##### Kutipan
Gerhana matahari total yang bisa disaksikan dari 12 provinsi di Indonesia pada 9 Maret 2016 mendatang bisa menjadi peluang untuk memecahkan salah satu teka-teki terbesar dalam ilmu pengetahuan. Teka-teki yang belum terpecahkan selama 60 tahun itu terkait anomali gerak pendulum saat gerhana matahari total.
Kemunculan teka-teki bermula dari observasi ilmuwan Perancis Maurice Allais saat gerhana matahari 30 Juni 1954. Peraih Nobel Ekonomi pada tahun 1988 yang juga menggemari astronomi itu melihat, arah ayunan pendulum mengalami perubahan besar saat gerhana.
Dalam kondisi normal, arah ayunan pendulum berubah searah jarum jam dengan kecepatan 0,19 derajat per menit. Perubahan itu sebenarnya wajar karena terkait dengan rotasi bumi. Namun, dalam pengamatan tahun 1954, Allais menjumpai bahwa arah ayunan pendulum berubah 13,5 derajat dan berlawanan arah dengan jarum jam.
Allais melakukan pengamatan ulang pada gerhana matahari 2 Oktober 1959 dari Saint-Germain-en-Laye di Perancis. Dia menjumpai fenomena yang sama namun belum bisa menjelaskan penyebabnya. Anomali yang belum bisa terungkap penyebabnya itulah yang kemudian disebut Allais Effect.
##########
● **Tugas yang Diberikan 1**
Menurut kutipan tentang gerhana matahari, berapa kecepatan perubahan arah ayunan pendulum dalam kondisi normal?
● **Tugas yang Diberikan 2**
Tuliskan kembali bagian kutipan tentang gerhana matahari mulai dari "Kemunculan teka-teki bermula" sampai "dengan jarum jam.", lalu tukar setiap "pendulum" dengan "bandul".
● **Tugas yang Diberikan 3**
Sambung kutipan tentang gerhana matahari dan Allais Effect dengan bagian yang datang sesudah kalimat terakhirnya.
##### Data Tersedia
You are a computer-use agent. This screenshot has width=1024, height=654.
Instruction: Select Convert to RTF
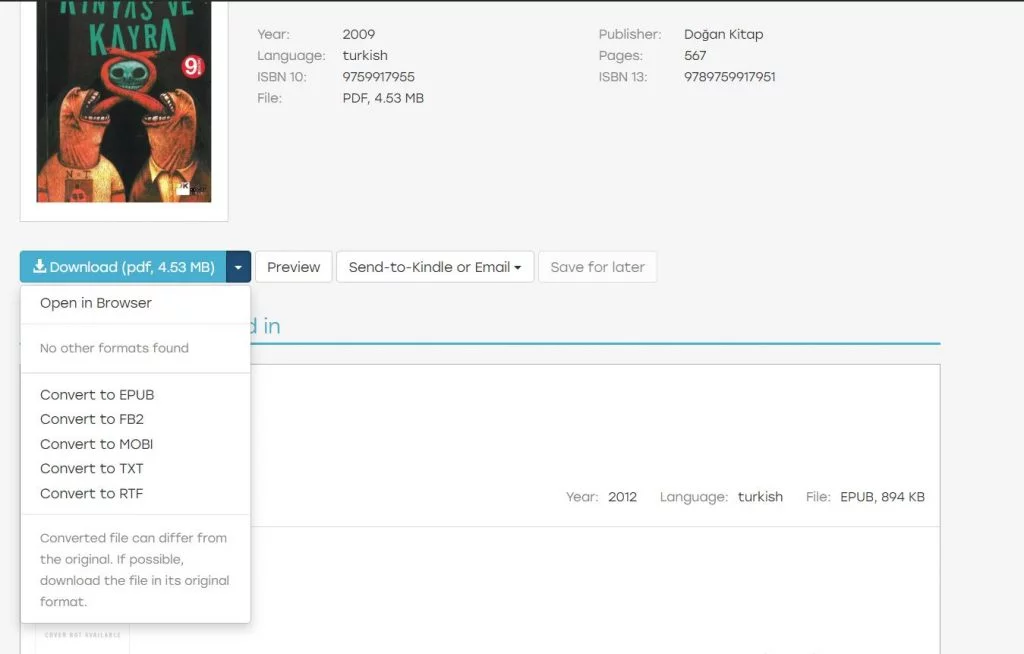[91, 493]
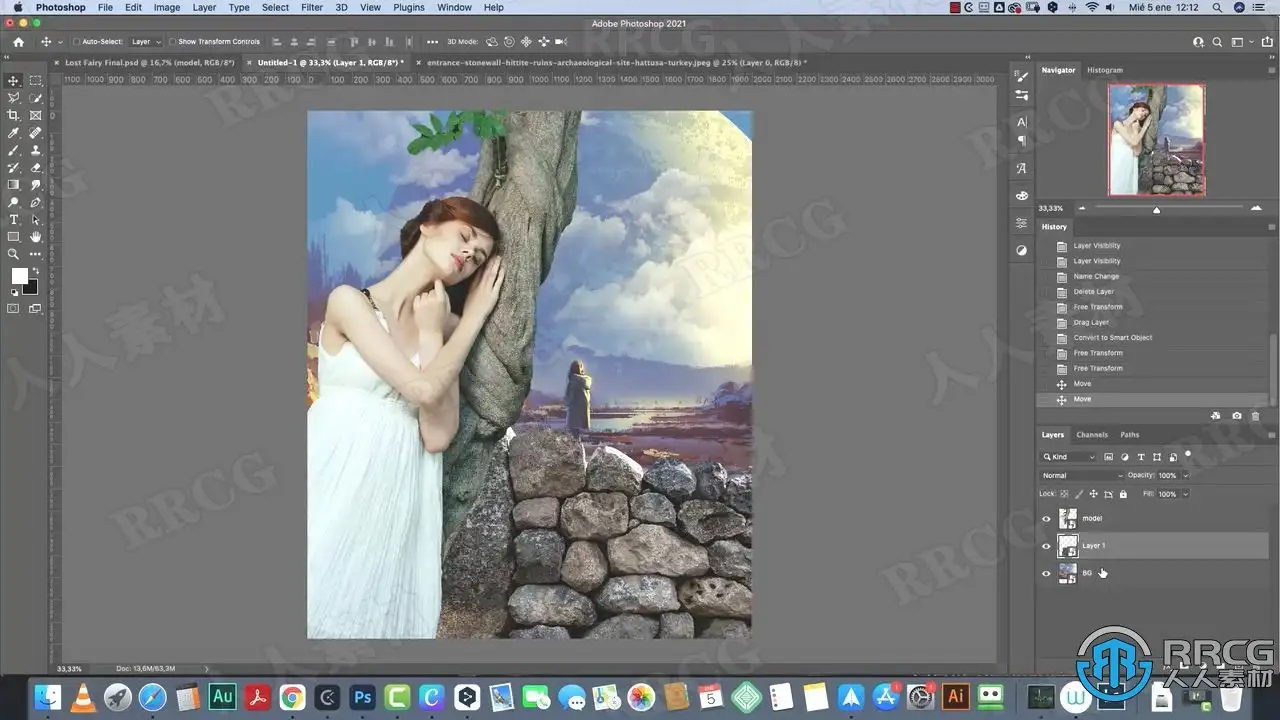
##########
● **Jawaban Latihan 1**
0,19 derajat per menit, searah jarum jam.

● **Jawaban Latihan 2**
Kemunculan teka-teki bermula dari observasi ilmuwan Perancis Maurice Allais saat gerhana matahari 30 Juni 1954. Peraih Nobel Ekonomi pada tahun 1988 yang juga menggemari astronomi itu melihat, arah ayunan bandul mengalami perubahan besar saat gerhana.
Dalam kondisi normal, arah ayunan bandul berubah searah jarum jam dengan kecepatan 0,19 derajat per menit. Perubahan itu sebenarnya wajar karena terkait dengan rotasi bumi. Namun, dalam pengamatan tahun 1954, Allais menjumpai bahwa arah ayunan bandul berubah 13,5 derajat dan berlawanan arah dengan jarum jam.

● **Jawaban Latihan 3**
Pencarian Jawaban
Diuraikan di situs Badan Penerbangan dan Antariksa Amerika Serikat (NASA), sejumlah ilmuwan yang mendalami fisika dan astronomi tergerak menguraikan Allais Effect. Mereka melakukan eksperimen ulang untuk mengonfirmasi. Pertanyaan dasarnya: Apakah anomali yang dijumpai Allais memang terkait gerhana?
Ilmuwan GT Jeverdan mengamati gerak pendulum saat gerhana matahari pada 15 Februari 1961 dari Romania. Dia menjumpai, gerakan pendulum melambat 1 per 2000 saat gerhana. Namun, hasil observasi Jeverdan tak dipublikasikan di jurnal berbahasa Inggris.
EJ Saxl dan M Allen berusaha mengonfirmasi Allais Effect dengan melakukan pengamatan pada gerak pendulum torsi. Bila pendulum Foucault yang digunakan Allais bergerak ke samping, pendulum torsi bergerak naik turun. Pendulum itu terdiri dari sebuah beban yang digantungkan dengan pegas.
Saxl dan Allen yang melakukan pengamatan di Harvard University pada tahun 1970 menjumpai bahwa waktu yang dibutuhkan pendulum torsi untuk melakukan satu ayunan bertambah saat gerhana. Namun, eksperimen ilmuwan Finlandia bernama T. Kuusela pada gerhana matahari 22 Juli 1990 berlawanan dengan hasil pengamatan Saxl dan Allen.
Tahun 2009, delapan gravimeter dan dua pendulum digunakan pada pengamatan gerhana matahari 26 Januari 2009 di China. Salah satu ilmuwan mengonfirmasi anomali seperti dijumpai Allais. Namun, hasil pengamatan tak dipublikasikan di jurnal ilmiah manapun.
Para ilmuwan berupaya menerangkan anomali yang dijumpai Allais. Pandangan umum, gerhana matahari akan memengaruhi gravitasi dan rotasi bumi. Allais Effect merupakan bukti adanya pengaruh tersebut. Namun demikian, ada pula penjelasan lainnya.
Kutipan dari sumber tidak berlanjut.